(Given passage):
If the Country Was Run Like Trump University, We’d Be Screwed

For years, Donald Trump lent his name to Trump University, a scheme that used his brand to peddle seminars to individuals interested in real estate investment careers. Now, two separate lawsuits allege that the group committed fraud.

It’s often called a for-profit school, but it’s not even clear if the “university” was technically a school. One of the lawsuits, filed in New York, stated that Trump University isn’t actually a university—it does not meet state criteria for those kinds of educational organizations, nor does it have the state charter it would need to function as an actual university. It is now clear, given the testimony provided by one of Trump University’s former salespeople, that the organization was nothing more than a get-rich-quick, bait-and-switch scheme, its sole purpose to “separate” people “from their money.” Trump U sales staff also specifically sought out the elderly and people on fixed incomes.

The lawsuits against Trump University have had one good effect: They have brought the problems with for-profit colleges into the national spotlight. Even when they’re not run under the Trump brand, for-profit colleges are often bad for the people who pay to take their courses. For one thing, they’re expensive: In the 2015–16 academic year, in-state resident tuition averaged $9,400 at public colleges, while it was slightly more than $15,000 at for-profit colleges. This is why for-profit college students have debt burdens higher than their peers at public or private nonprofit colleges—96 percent of for-profit college students take out loans, and their average student debt is $40,000 each.

(Given data):
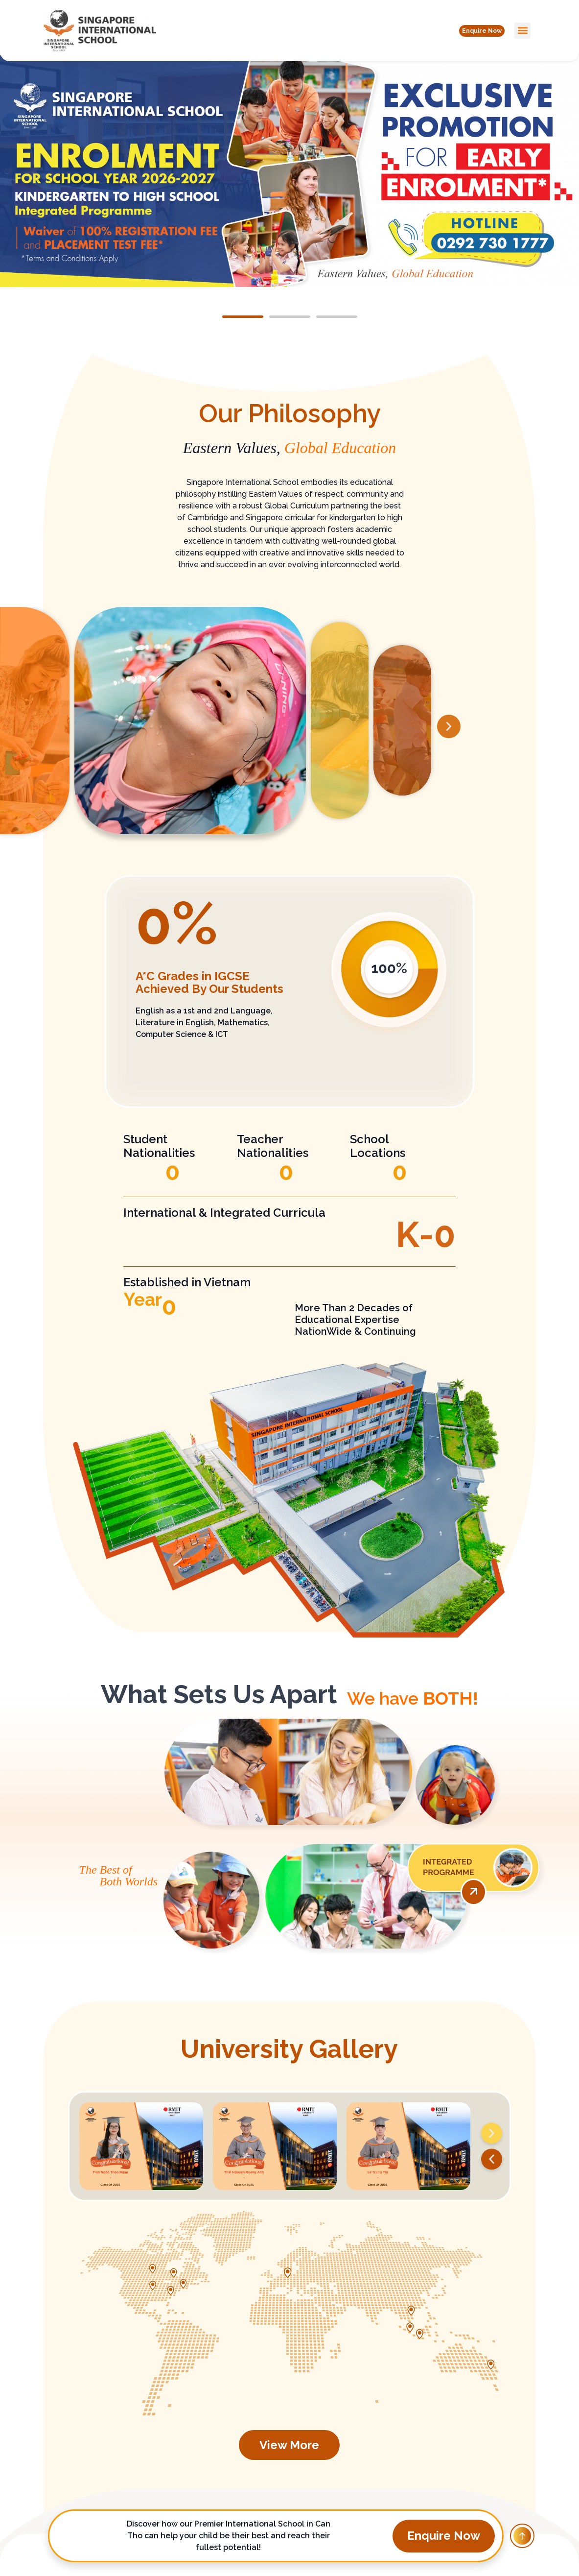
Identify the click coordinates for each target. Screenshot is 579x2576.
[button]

(Direction 1):
Reproduce the stretch of the Trump University passage from "The lawsuits against" through "is $40,000 each.".
(Direction 2):
In the Trump University passage, what percentage of for-profit college students take out loans?

(Complete answer 1):
The lawsuits against Trump University have had one good effect: They have brought the problems with for-profit colleges into the national spotlight. Even when they’re not run under the Trump brand, for-profit colleges are often bad for the people who pay to take their courses. For one thing, they’re expensive: In the 2015–16 academic year, in-state resident tuition averaged $9,400 at public colleges, while it was slightly more than $15,000 at for-profit colleges. This is why for-profit college students have debt burdens higher than their peers at public or private nonprofit colleges—96 percent of for-profit college students take out loans, and their average student debt is $40,000 each.

(Complete answer 2):
96 percent